On the data-driven description of lattice materials mechanics

TL;DR

The paper tackles the problem of rapidly predicting the effective stiffness $E_z^{eq}$ of lattice metamaterials across both periodic and aperiodic topologies to enable inverse design and multi-scale optimization. It introduces offline data generation of random 3D lattices via Delaunay triangulation and uses energy-based homogenization as ground truth, comparing a physics-informed dense neural network with a graph neural network that exploits the lattice connectivity.
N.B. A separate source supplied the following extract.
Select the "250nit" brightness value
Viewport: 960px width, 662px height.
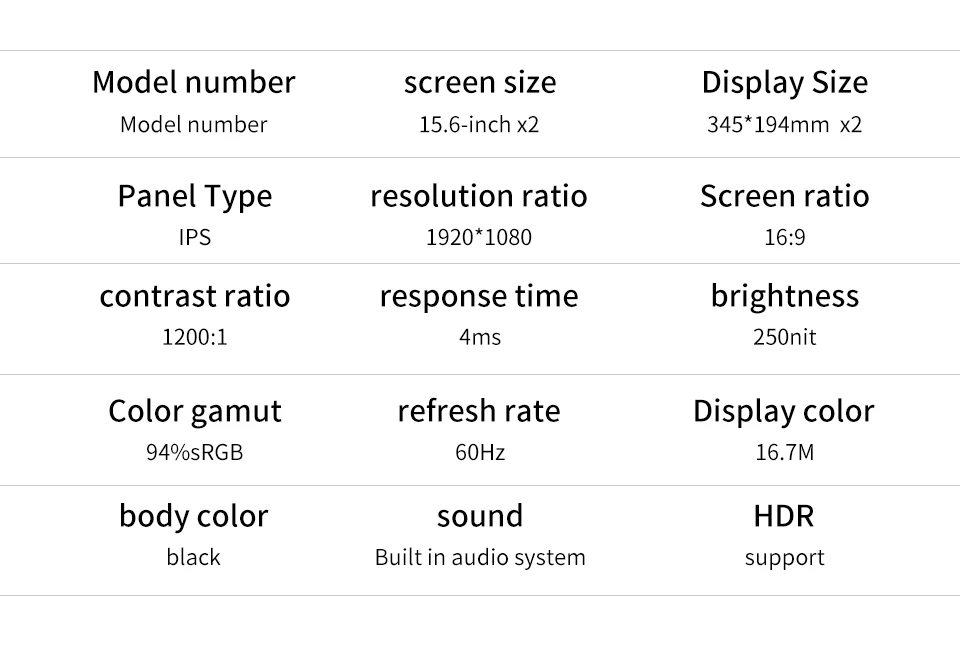[x=784, y=338]
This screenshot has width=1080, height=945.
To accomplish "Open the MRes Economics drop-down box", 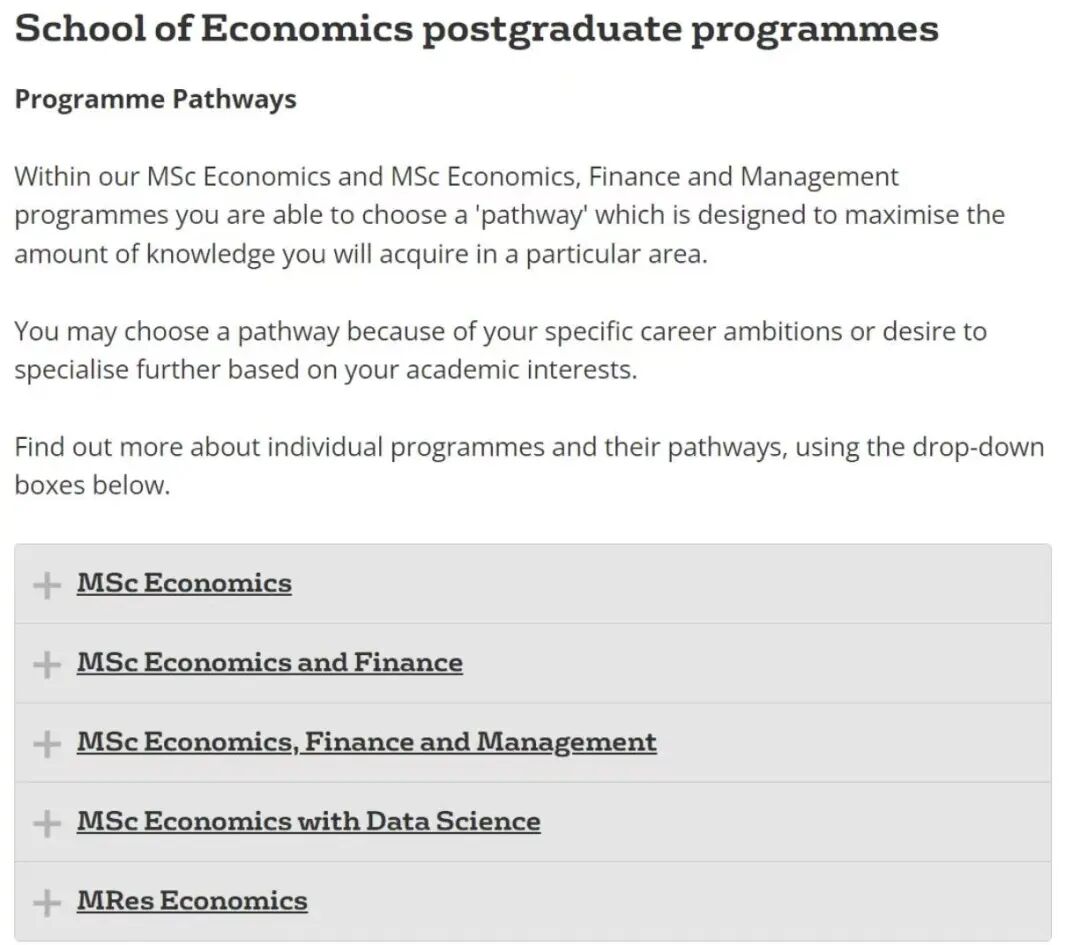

Results show that the GNN, with orders of magnitude fewer parameters, achieves near-perfect or very high $R^2$ values across pin-jointed and Euler-Bernoulli beam lattices, outperforming the DNN, and enabling fast forward evaluations for inverse design via Pareto optimization over volume and stiffness. The framework supports fast exploration of the design space, facilitating multi-objective optimization and potentially extending to non-linear or multi-material lattices, thereby significantly accelerating structure-property mappings in architectural metamaterials.

Abstract

In the emerging field of mechanical metamaterials, using periodic lattice structures as a primary ingredient is relatively frequent. However, the choice of aperiodic lattices in these structures presents unique advantages regarding failure, e.g., buckling or fracture, because avoiding repeated patterns prevents global failures, with local failures occurring in turn that can beneficially delay structural collapse. Therefore, it is expedient to develop models for computing efficiently the effective mechanical properties in lattices from different general features while addressing the challenge of presenting topologies (or graphs) of different sizes. In this paper, we develop a deep learning model to predict energetically-equivalent mechanical properties of linear elastic lattices effectively. Considering the lattice as a graph and defining material and geometrical features on such, we show that Graph Neural Networks provide more accurate predictions than a dense, fully connected strategy, thanks to the geometrically induced bias through graph representation, closer to the underlying equilibrium laws from mechanics solved in the direct problem. Leveraging the efficient forward-evaluation of a vast number of lattices using this surrogate enables the inverse problem, i.e., to obtain a structure having prescribed specific behavior, which is ultimately suitable for multiscale structural optimization problems.

Figures (2)

• Figure 1: Boundary conditions of the lattice structure, where $u^*$ is the imposed displacement, in blue. The symmetry planes represented in green in (a) imply the restricted displacements in (b), depicted in red.
• Figure 2: 1D linear, elastic problem comprised of $\textcolor{black}{e=1,...,} n_s$ elements of same length $\ell$ and different axial stiffness $(EA)_{e}$ arranged in series.